その幸福絶頂の時間に、私は敢て意味のない質問を、目の前でダルそうにシャーペンを回している彼にしてみることにした。
「あのさー・・・甘いものはお好きデスカ?」
「なんで片言なんじゃ?」
くっくっ、という彼特有の喉を鳴らすような笑いを聞きながら、私は膨れてみせた。
「君が甘いもの好きそうじゃない外見をしてるから、ちょっとドキドキしながら聞いてるんだよ仁王君や」
「・・・プリッ」
「まあ聞いては見たものの、実は家族の分しか作ってないんだよね」
「・・・・・・・プリッ」
どちらも同じ仁王語(ちなみに命名は私である)だけれど、二回目のそれは彼の気落ちが伝わってくる一言だった。
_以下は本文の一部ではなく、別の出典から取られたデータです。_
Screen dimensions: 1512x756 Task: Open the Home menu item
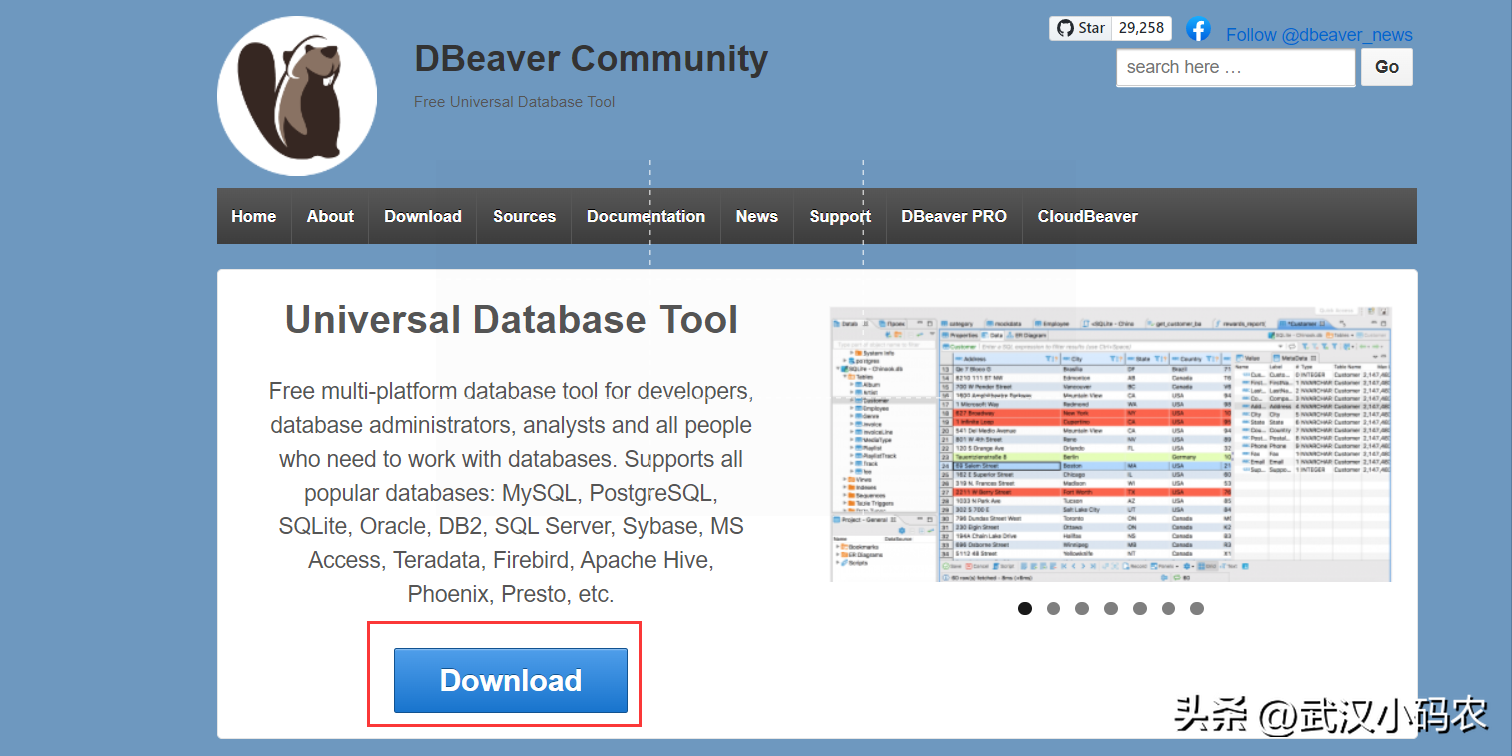coord(254,216)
まあ仁王語だけで判別つかなくとも、眉間に少し皺が寄って、眉尻が下がってる表情を見れば、誰でも分かる。仁王はいまちょっと悲しくなっているのだ。
「・・・なんでじゃ」
「だって仁王は甘いものすきそうな外見してないもん」
「人を見た目で判断しちゃいかんって習ったじゃろ」
「ウチの親はむしろそれ肯定派だったんだね、これが」
「・・・ほんとに作っとらんの?」
「うん、そうなの」
「・・・・」
私が淡々と仁王の質問に答えていけば行くほどに、彼の瞳は悲しそうになっていく。
空気がションボリしている。
よく言うあれだ、捨てられた子犬のような瞳。今目の前にいるのはそれをした人間だ。
仁王はなにか言おうとして、けれどやっぱり言わずに口を閉じるという行動を3回ほど繰り返した後、意を決したように尋ねてきた。
「・・・憐、俺のこと嫌い?」
「だーい好き」
「・・ならなんでじゃー」
「うん、ちょっと仁王を苛めたかっただけなの。ごめんね?」
途端、ぱあっと花開くように瞳が輝きだす。
「じゃあ、実は作っとるんか?」
「仁王の分は作ってない」
「・・・なんでじゃー!」
「けれど、家にはいないはずのお兄ちゃんの分ならあるよ」
「・・・なあ、憐ホントは俺のこと嫌いじゃろ?」
「なーに言ってるの、」
だーい好きだってば
(好きだからこそ、ちょっと苛めてみたいとか)(そんなこと思いませんか?)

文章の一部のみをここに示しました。